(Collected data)

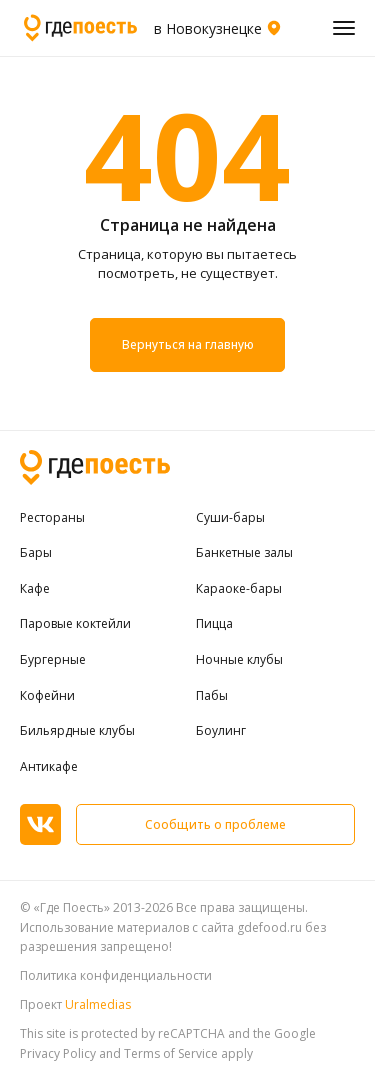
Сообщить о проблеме (215, 824)
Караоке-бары (239, 589)
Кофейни (47, 696)
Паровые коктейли (75, 624)
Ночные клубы (239, 660)
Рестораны (52, 518)
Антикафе (49, 767)
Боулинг (221, 731)
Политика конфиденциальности (116, 975)
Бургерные (53, 660)
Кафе (35, 589)
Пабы (212, 696)
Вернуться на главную (187, 345)
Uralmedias (98, 1004)
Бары (36, 553)
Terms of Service (171, 1053)
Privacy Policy (58, 1053)
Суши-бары (230, 518)
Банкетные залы (244, 553)
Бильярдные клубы (77, 731)
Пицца (214, 624)
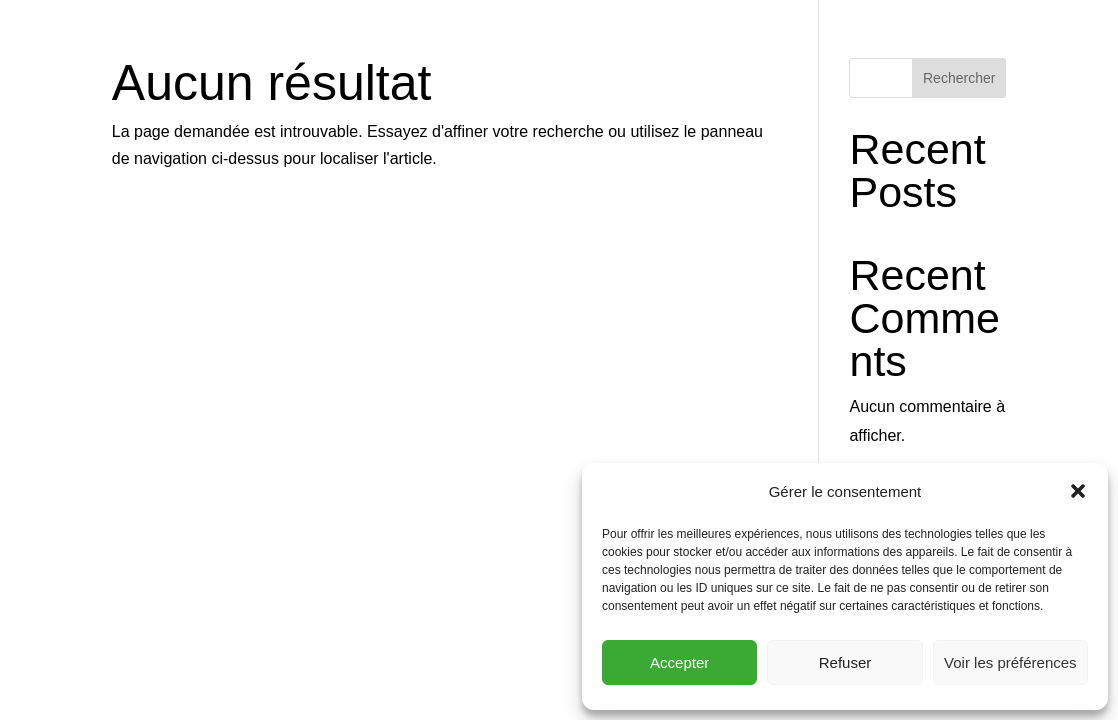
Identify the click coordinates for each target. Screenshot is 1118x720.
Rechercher (959, 78)
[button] (1078, 491)
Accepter (679, 662)
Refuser (845, 662)
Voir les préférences (1010, 662)
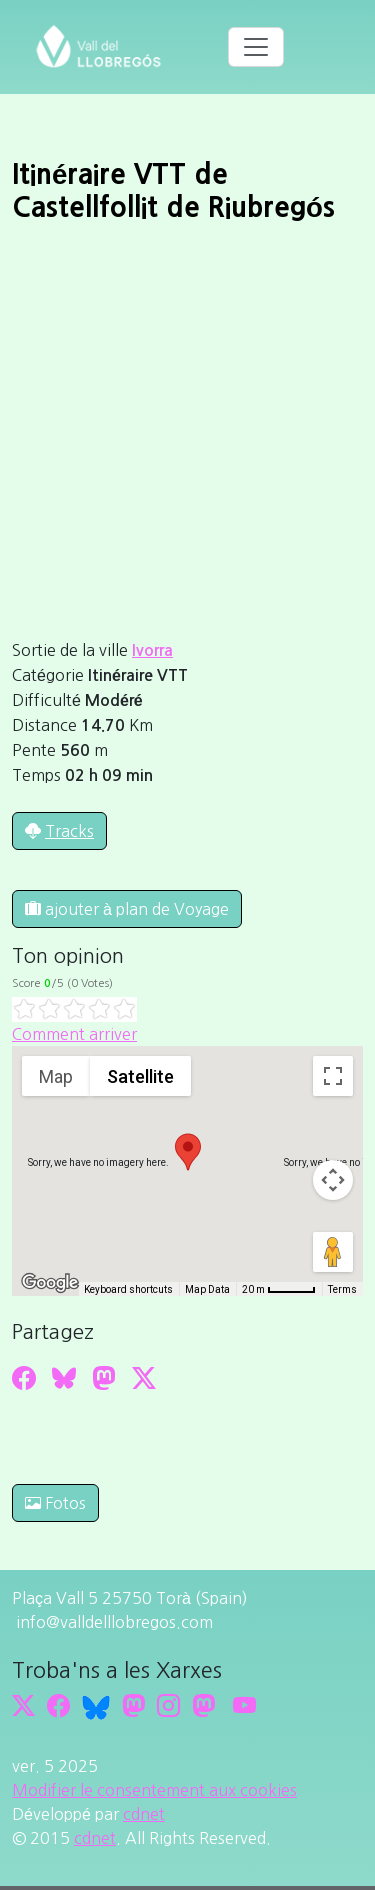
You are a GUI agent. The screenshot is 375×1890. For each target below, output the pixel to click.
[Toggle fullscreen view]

__DESCRIPTION OF THE TASK__
Format every line of the items above as a Markdown table with the columns "No." and "Line", numbering the rows and skipping blank lines. Leave the pictures out of the table.

__REPLY__
| No. | Line |
|---|---|
| 1 | Сообщить о проблеме (215, 824) |
| 2 | Караоке-бары (239, 589) |
| 3 | Кофейни (47, 696) |
| 4 | Паровые коктейли (75, 624) |
| 5 | Ночные клубы (239, 660) |
| 6 | Рестораны (52, 518) |
| 7 | Антикафе (49, 767) |
| 8 | Боулинг (221, 731) |
| 9 | Политика конфиденциальности (116, 975) |
| 10 | Бургерные (53, 660) |
| 11 | Кафе (35, 589) |
| 12 | Пабы (212, 696) |
| 13 | Вернуться на главную (187, 345) |
| 14 | Uralmedias (98, 1004) |
| 15 | Бары (36, 553) |
| 16 | Terms of Service (171, 1053) |
| 17 | Privacy Policy (58, 1053) |
| 18 | Суши-бары (230, 518) |
| 19 | Банкетные залы (244, 553) |
| 20 | Бильярдные клубы (77, 731) |
| 21 | Пицца (214, 624) |
| 22 | Identify the click coordinates for each target. Screenshot is 1118x720. |
| 23 | Rechercher (959, 78) |
| 24 | [button] (1078, 491) |
| 25 | Accepter (679, 662) |
| 26 | Refuser (845, 662) |
| 27 | Voir les préférences (1010, 662) |
| 28 | You are a GUI agent. The screenshot is 375×1890. For each target below, output the pixel to click. |
| 29 | [Toggle fullscreen view] |